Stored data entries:
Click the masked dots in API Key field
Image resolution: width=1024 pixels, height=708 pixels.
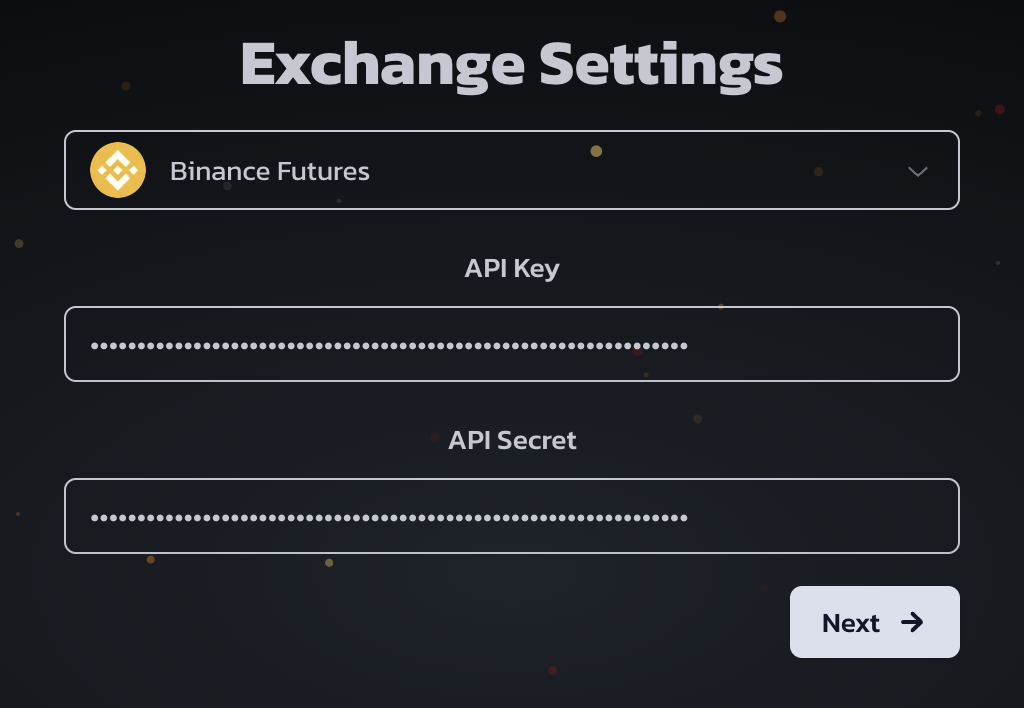click(389, 346)
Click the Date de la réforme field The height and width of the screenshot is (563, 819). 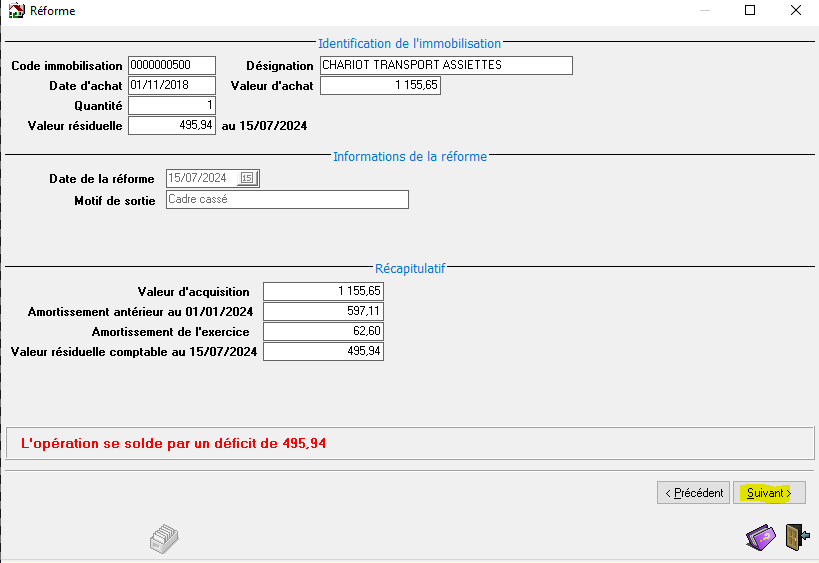pos(200,179)
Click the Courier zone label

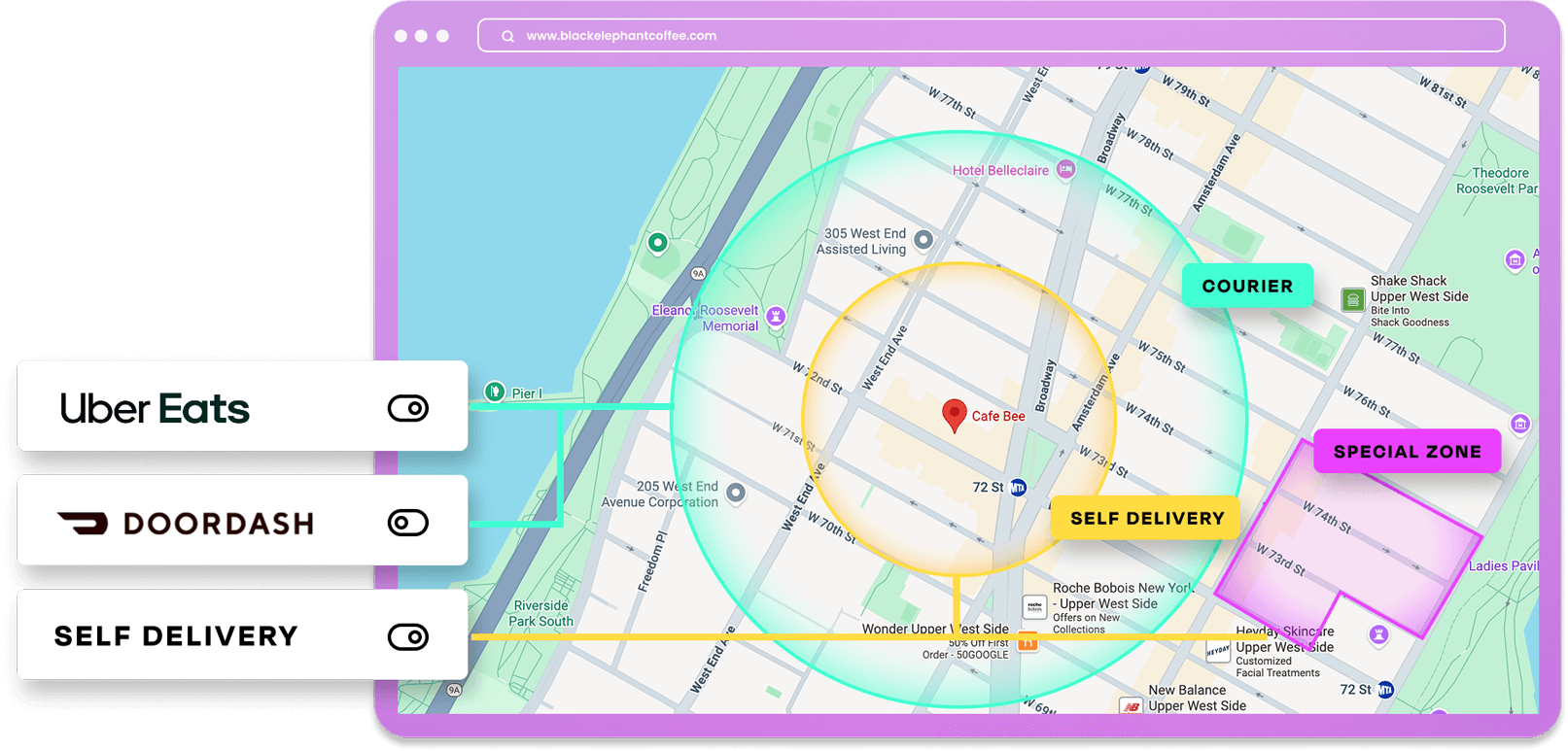(x=1247, y=287)
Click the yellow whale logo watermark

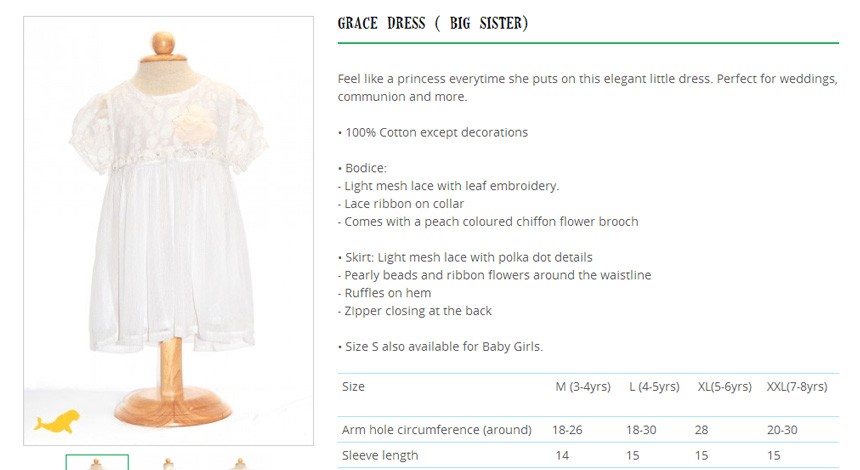56,422
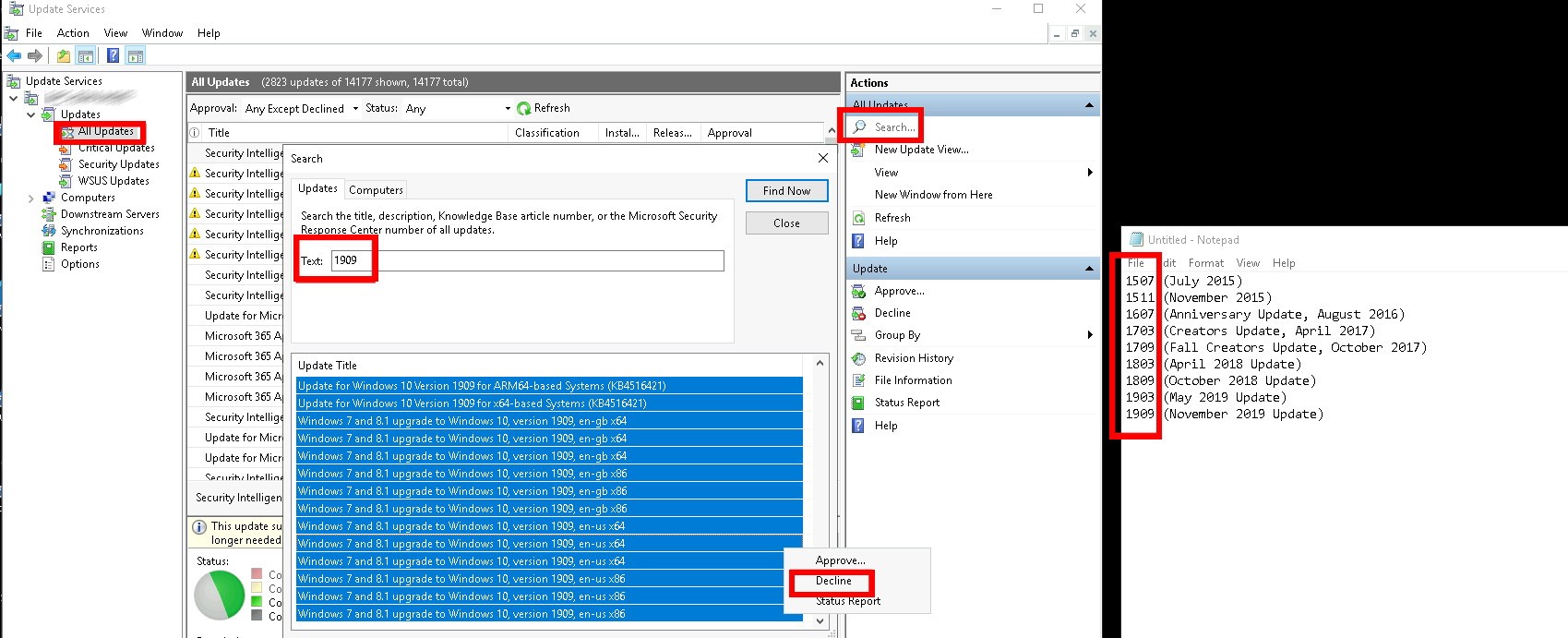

> **TASK INSTRUCTIONS**
From the line containing "Click the Courier zone label" down to the last line of the entries above, retype each line exactly as it stands, but skip the pictures.

> **OUTPUT BELOW**
Click the Courier zone label

(x=1247, y=287)
Click the yellow whale logo watermark

56,422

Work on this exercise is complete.